Side Effects and Who Should Be Cautious

At the doses used in clinical trials (up to about 600 mg of extract per day), ashwagandha is generally well tolerated. The most commonly reported side effects are mild: stomach upset, drowsiness, and loose stools. Higher doses, particularly of raw powder in the multi-gram range, are more likely to cause digestive discomfort.

Ashwagandha can affect thyroid hormone levels, which makes it a concern if you take thyroid medication like levothyroxine. The interaction is rated as moderate, meaning it could change how well your thyroid medication works. If you have a thyroid condition, whether overactive or underactive, this is a supplement to discuss with your doctor before starting.

Pregnant and breastfeeding women are typically advised to avoid ashwagandha, as safety data for those populations is limited. People taking immunosuppressants or sedatives should also use caution, since ashwagandha may amplify the effects of both.

Picking a Practical Starting Dose

If you’re using a standardized root extract (KSM-66 or similar with at least 5% withanolides), 300 mg once or twice a day is the best-supported starting point. That gives you a daily total of 300 to 600 mg, which falls squarely within the range used in the largest body of clinical research. Many people take one capsule in the morning and one in the evening, though the studies don’t consistently show that timing matters.

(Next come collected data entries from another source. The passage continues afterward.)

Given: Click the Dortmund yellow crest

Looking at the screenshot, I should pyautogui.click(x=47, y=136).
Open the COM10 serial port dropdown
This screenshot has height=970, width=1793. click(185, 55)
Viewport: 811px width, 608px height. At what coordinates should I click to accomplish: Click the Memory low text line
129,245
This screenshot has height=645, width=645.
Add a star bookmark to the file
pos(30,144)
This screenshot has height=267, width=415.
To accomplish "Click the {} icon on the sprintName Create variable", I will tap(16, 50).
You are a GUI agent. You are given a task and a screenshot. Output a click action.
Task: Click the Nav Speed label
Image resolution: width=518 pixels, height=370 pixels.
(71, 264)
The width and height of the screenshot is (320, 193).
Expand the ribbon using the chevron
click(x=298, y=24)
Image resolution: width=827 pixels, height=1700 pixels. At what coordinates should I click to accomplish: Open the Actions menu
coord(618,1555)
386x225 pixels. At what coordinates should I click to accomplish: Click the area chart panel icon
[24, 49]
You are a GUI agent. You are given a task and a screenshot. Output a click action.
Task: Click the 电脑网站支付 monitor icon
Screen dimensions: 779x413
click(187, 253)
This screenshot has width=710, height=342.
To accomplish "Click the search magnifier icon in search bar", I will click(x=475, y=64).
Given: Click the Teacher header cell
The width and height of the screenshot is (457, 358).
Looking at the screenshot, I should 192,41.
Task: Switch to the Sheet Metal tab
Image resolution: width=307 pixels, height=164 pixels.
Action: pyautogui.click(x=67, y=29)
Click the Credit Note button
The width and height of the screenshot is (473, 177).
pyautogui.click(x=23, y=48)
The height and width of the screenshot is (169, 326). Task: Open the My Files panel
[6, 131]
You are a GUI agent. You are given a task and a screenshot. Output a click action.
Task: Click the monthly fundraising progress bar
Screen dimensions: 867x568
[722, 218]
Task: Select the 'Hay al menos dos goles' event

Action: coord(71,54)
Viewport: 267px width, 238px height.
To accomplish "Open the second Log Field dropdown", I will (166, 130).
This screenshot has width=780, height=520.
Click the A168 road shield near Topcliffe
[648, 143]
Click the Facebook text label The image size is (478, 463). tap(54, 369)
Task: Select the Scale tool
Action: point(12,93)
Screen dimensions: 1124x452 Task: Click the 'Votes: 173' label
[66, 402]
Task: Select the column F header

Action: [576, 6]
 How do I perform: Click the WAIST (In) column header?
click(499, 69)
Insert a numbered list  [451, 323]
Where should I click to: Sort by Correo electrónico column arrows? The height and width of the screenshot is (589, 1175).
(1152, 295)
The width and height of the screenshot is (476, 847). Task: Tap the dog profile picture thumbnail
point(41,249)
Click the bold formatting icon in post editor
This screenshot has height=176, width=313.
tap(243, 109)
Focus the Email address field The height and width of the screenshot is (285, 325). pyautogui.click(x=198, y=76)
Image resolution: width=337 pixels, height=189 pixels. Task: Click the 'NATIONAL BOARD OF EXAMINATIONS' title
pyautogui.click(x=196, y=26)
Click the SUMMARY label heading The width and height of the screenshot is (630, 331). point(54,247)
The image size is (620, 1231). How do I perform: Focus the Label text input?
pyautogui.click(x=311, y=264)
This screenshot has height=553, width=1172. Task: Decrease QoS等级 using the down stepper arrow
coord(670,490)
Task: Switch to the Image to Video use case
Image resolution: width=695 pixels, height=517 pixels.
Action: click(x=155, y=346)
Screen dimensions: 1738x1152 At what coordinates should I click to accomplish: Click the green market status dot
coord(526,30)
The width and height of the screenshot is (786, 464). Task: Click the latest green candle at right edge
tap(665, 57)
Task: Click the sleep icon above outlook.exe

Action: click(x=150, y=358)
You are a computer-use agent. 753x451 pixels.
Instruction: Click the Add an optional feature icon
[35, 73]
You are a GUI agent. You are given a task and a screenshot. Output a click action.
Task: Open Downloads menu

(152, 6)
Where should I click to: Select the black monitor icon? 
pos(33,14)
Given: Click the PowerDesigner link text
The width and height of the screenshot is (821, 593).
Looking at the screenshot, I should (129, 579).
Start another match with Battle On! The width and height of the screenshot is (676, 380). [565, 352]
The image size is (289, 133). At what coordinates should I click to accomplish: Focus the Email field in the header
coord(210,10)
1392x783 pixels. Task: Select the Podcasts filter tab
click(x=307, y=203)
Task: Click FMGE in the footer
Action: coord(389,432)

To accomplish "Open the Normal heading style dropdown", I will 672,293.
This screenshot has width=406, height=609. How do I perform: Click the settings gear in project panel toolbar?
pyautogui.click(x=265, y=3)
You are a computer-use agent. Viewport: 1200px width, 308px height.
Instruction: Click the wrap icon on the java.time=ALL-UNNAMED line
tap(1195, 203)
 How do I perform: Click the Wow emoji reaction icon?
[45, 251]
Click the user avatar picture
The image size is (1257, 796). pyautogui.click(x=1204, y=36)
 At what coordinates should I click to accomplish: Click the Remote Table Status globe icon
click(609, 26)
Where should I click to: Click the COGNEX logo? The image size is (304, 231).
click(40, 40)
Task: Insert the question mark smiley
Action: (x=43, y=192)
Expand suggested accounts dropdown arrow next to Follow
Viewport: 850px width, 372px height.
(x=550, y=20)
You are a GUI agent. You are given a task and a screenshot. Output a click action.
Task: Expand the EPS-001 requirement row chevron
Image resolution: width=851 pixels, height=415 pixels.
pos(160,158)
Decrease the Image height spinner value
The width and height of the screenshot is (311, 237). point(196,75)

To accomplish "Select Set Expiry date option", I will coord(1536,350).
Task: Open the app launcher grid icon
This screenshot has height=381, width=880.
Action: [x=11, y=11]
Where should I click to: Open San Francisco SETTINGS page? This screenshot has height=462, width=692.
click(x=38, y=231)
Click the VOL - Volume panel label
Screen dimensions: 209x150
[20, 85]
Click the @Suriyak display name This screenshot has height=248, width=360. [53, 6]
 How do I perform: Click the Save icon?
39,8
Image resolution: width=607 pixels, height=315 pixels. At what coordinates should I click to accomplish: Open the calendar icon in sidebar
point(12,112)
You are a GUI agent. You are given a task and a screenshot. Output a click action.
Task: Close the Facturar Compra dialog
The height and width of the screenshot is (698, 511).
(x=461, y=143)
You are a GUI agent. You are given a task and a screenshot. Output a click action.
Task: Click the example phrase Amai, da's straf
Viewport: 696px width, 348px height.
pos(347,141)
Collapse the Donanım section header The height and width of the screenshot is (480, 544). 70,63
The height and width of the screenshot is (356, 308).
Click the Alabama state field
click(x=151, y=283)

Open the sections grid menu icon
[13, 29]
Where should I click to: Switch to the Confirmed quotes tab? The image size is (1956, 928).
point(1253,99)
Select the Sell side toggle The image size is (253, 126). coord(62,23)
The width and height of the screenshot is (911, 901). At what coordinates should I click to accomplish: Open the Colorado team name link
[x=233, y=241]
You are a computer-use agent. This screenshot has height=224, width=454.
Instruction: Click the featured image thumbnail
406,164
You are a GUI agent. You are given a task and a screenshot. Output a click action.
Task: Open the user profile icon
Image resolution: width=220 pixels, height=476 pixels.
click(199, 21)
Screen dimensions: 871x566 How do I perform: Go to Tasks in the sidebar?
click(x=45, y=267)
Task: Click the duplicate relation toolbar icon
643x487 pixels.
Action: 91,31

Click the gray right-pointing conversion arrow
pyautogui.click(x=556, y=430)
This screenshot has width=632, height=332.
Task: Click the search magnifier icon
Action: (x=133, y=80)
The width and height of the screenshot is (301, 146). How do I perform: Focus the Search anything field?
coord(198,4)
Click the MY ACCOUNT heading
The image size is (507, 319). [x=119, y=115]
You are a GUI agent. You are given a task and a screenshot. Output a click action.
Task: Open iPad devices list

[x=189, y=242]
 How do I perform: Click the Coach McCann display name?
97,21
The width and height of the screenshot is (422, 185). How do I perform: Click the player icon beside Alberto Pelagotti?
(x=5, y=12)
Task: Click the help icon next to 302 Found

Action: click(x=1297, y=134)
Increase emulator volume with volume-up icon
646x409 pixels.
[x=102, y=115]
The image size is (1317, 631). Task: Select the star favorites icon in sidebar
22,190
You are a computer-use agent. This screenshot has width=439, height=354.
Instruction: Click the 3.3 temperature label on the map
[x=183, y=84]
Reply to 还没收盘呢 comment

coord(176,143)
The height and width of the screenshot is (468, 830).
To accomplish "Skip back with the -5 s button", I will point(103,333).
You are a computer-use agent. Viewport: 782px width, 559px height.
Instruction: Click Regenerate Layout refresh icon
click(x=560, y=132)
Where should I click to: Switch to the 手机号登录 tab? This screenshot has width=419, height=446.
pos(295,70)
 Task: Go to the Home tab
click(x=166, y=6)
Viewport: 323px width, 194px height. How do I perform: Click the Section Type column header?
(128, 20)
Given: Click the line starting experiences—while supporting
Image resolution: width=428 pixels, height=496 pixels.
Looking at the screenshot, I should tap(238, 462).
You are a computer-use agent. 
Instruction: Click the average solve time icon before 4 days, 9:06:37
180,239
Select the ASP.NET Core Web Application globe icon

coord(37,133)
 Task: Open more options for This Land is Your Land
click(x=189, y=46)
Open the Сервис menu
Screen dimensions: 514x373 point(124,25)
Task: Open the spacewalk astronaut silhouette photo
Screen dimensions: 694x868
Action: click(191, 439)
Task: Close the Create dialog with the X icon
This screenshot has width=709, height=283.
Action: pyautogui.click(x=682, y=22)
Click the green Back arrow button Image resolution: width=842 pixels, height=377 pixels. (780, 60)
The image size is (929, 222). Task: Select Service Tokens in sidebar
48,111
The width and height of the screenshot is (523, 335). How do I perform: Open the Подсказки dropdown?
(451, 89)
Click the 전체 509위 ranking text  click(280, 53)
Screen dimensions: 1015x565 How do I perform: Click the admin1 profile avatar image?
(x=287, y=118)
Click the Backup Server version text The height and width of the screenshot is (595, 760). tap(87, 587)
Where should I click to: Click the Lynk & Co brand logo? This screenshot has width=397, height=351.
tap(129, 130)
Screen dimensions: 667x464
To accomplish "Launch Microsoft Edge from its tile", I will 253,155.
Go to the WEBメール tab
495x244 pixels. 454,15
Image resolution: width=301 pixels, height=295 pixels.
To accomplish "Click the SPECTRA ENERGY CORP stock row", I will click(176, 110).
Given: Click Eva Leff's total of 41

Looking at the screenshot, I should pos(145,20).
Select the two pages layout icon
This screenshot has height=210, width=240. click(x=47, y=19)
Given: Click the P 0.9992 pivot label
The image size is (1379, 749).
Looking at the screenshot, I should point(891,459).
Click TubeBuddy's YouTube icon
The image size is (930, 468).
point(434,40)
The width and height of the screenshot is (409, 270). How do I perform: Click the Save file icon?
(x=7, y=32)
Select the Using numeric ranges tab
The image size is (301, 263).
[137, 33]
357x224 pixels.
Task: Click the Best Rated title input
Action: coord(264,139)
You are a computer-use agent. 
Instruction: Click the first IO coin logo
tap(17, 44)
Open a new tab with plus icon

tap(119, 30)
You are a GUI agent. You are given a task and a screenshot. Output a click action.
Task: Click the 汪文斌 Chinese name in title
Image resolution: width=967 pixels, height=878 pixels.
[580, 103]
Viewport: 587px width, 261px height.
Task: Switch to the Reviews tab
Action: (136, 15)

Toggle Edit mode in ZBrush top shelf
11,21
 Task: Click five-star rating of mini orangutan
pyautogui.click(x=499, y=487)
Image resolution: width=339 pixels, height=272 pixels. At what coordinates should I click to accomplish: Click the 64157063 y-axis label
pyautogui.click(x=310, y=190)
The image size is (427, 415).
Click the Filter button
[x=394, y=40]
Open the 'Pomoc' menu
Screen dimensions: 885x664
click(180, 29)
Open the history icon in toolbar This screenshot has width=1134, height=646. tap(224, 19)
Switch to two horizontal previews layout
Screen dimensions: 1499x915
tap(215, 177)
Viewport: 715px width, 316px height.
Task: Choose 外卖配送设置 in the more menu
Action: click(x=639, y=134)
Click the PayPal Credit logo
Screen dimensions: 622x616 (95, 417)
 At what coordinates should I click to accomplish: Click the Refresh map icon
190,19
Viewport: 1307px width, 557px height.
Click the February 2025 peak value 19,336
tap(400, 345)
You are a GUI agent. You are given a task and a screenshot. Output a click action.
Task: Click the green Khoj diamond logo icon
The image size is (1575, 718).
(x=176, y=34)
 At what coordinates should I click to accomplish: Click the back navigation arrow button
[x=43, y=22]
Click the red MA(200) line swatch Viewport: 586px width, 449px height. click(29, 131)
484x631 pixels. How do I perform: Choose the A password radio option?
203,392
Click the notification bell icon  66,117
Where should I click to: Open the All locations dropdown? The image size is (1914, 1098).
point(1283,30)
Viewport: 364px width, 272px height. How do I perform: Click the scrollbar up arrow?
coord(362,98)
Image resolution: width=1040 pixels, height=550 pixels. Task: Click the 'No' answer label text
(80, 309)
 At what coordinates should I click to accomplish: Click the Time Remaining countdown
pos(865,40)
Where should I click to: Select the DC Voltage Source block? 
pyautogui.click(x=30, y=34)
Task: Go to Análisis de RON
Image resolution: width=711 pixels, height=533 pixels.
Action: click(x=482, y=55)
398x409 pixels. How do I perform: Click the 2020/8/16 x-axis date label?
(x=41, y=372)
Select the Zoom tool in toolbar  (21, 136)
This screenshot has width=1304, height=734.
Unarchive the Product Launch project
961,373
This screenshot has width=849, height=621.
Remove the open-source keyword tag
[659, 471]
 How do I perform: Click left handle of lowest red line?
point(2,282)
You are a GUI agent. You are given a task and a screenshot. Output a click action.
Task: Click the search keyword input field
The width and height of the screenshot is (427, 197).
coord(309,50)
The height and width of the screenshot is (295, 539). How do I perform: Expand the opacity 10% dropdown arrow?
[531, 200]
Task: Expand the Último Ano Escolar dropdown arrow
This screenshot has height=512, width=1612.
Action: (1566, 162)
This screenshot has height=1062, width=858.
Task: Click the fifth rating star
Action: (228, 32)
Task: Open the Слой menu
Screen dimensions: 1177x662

If you prefer root powder (in smoothies, for example), aim for 3 to 6 grams per day. Keep in mind that powder is harder to dose precisely and has a strong, earthy, slightly bitter taste that most people find unpleasant on its own.

There’s no established upper safety limit from regulatory authorities, but clinical trials rarely exceed 1,250 mg per day of extract. Staying at or below 600 mg of a standardized extract keeps you in the range where both benefits and safety have been most thoroughly studied.